■ **Tugas Anda**
A - Ulangi kata demi kata bagian teks tentang masyarakat adat dan perubahan iklim, mulai dari "Lebih jauh Candido" sampai dengan "seluruh umat manusia.".
B - Menurut teks tentang masyarakat adat dan perubahan iklim, kapan dan di mana konferensi tahunan (COP) akan berlangsung?
C - Sambung teks tentang masyarakat adat dan perubahan iklim mulai setelah kalimat terakhirnya.

■ **Teks Sumber**
╔══

Masyarakat Adat Global Dalam Perubahan Iklim Menuju COP-21 Paris

Candido Mezua menyampaikan situasi & kondisi masyarakat adat di Amerika Latin
Candido Mezua (tengah) menyampaikan situasi & kondisi masyarakat adat di Amerika Latin

Jakarta 11/3/2015 – Hari ke – 2 rangkaian acara Roadshow “Kalau Bukan Kita Siapa Lagi” dengan topik bahasan wilayah adat, tanah hutan serta kepastian pengakuan perlindungan hak masyarakat adat dan masyarakat lokal di Galeri ANTARA (11/3/2015) jam 11:00 -13:00 menghadirkan narasumber Mina Susana Setra (Deputi I AMAN), Muhamad Farid moderator, Candido Mezua (COONAPIP).

Isu pemanasan global (global warming) saat ini menjadi perbincangan hangat, pada tingkat internasional maupun nasional. Pemanasan global merupakan efek dari bertambahnya jumlah negara industri juga akibat maraknya deforestasi dan degradasi kawasan hutan, akibatnya lapisan ozon menipis dan bumi tak mampu lagi untuk menyerap panas yang dipantulkan cahaya matahari dan akibatnya suhu dan panas bumi meningkat.

Indonesia merupakan salah satu negara yang masih mempunyai hutan tropis cukup baik dan hutan tersebut berada di wilayah masyarakat adat. Diskusi ini dilaksanakan untuk mendapat pandangan serta masukan dari masyarakat adat seluruh dunia untuk dibawa ke Konferensi tahunan (COP) yang akan berlangsung pada 7-8 Desember tahun 2015 di Le Bourget Paris.

Menurut Candido Mezua jika hanya dari Panama saja yang mempengaruhi pengambil keputusan di forum tersebut itu masih belum cukup kuat, bahkan jika ditambah enam negara lagi. Untuk bisa mempengaruhi pengambil keputusan dalam forum tersebut harus mengumpulkan semua suara dan perwakilan masyarakat adat, dengan cara itu diharapkan baru bisa mempengaruhi kebijakan mereka.

Lebih jauh Candido menyampaikan bahwa masyarakat adat selama ini sudah melindungi hutan secara cuma-cuma melindungi hutan mereka. Kita semua ingin menyelamatkan ibu bumi, maka semua orang harus melakukannya bersama-sama. Kalau kita tidak malakukan apa-apa itu artinya kita semua akan mati. Kalau ingin menyelamatkan ibu bumi, menyelamatkan masyarakat adat itu sama dengan menyelamatkan yang lainnya, menyelamatkan seluruh umat manusia.

Mina Susana Setra mengatakan berkaitan dengan COP Paris, di dunia Internasional kita memiliki jaringan The International Indigenous Peoples Forum on Climate Change (IIFPCC). Tempat berkumpulnya utusan-utusan masyarakat adat dari seluruh dunia sejak tahun 2007 dan terakhir di Bonn, Jerman. IIFPCC memantau perkembangan masyarakat adat di seluruh dunia dan setiap kali pertemuan dengan topik-topik yang berbeda.

╚══

■ **Data yang Tersedia**
╔══

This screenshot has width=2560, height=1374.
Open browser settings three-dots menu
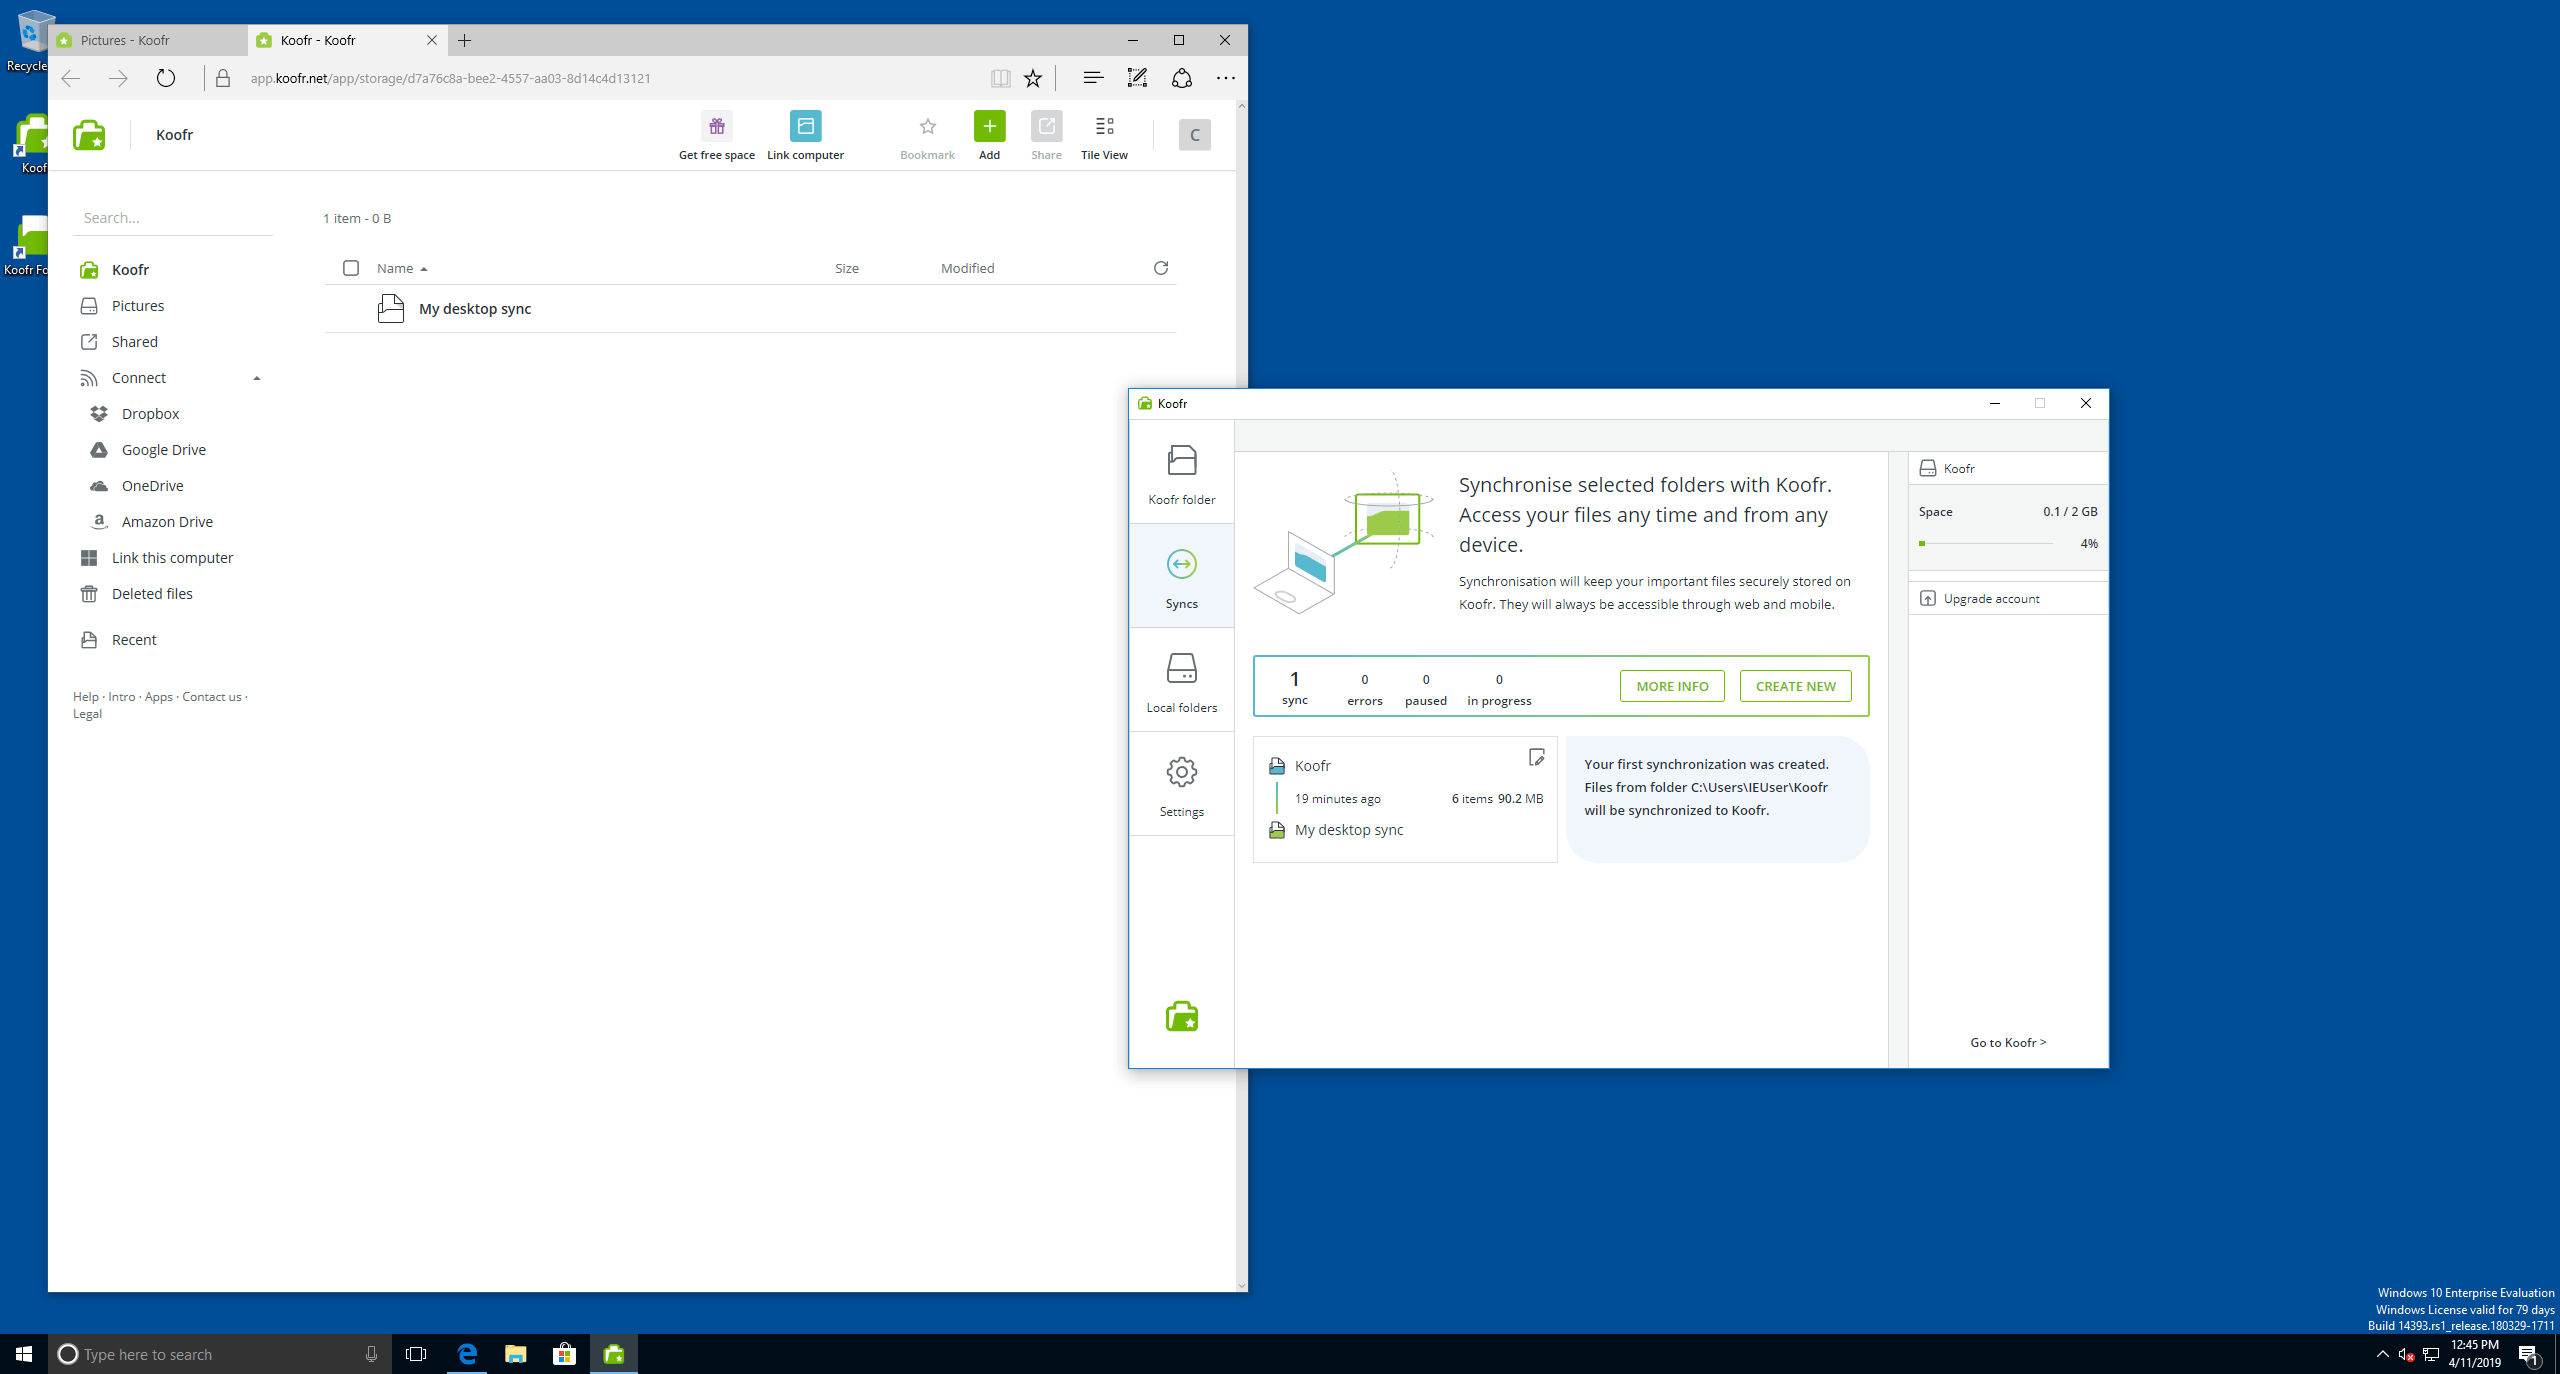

╚══

■ **Kumpulan Jawaban**
A -
Lebih jauh Candido menyampaikan bahwa masyarakat adat selama ini sudah melindungi hutan secara cuma-cuma melindungi hutan mereka. Kita semua ingin menyelamatkan ibu bumi, maka semua orang harus melakukannya bersama-sama. Kalau kita tidak malakukan apa-apa itu artinya kita semua akan mati. Kalau ingin menyelamatkan ibu bumi, menyelamatkan masyarakat adat itu sama dengan menyelamatkan yang lainnya, menyelamatkan seluruh umat manusia.

B - Pada 7-8 Desember 2015 di Le Bourget, Paris.

C -
Setiap waktu kita membagi tugas apa saja isu-isu penting yang harus kita ikuti terkait dengan masyarakat adat. Misalnya ada kelompok yang mengurus isu REDD, kelompok yang fokus terhadap adaptasi, kelompok yang fokus pada energi dan lain-lain. Kita mengikuti proses negosiasi teks dan terkadang kita juga menyampaikan teks untuk diikuti oleh pemerintah.

Untuk isu kali ini kami bersama AMAN khususnya AMPB – Aliansi masyarakat adat dari beberapa negara, kita bersama-sama membangun kampanye menuju ke Paris, membawa beberapa pesan penting untuk diingat oleh para negosiator yang akan hadir di Paris.

Ada empat pesan penting yang menurut kami sangat urgent

Yang pertama adalah tanah, wilayah dan sumber daya. Jadi penting sekali pengakuan yang jelas dari para negosiator pemerintah untuk memperhatikan hak masyarakat adat. Kita harapkan ada pengakuan dan perlindungan yang keluar dari IIFPCC nantinya. Ini sangat penting bagi masyarakat adat dan dunia secara global.
Ke dua adalah dengan Free Prior Informed Consent (FPIC), kami menginginkan bahwa semua project terkait dengan REED+, semua program pemerintah yang terkait dengan perubahan iklim harus melalui proses Free Prior Informed Consent dari komunitas masyarakat adat, di manapun proyek itu berada proses ini harus dilakukan.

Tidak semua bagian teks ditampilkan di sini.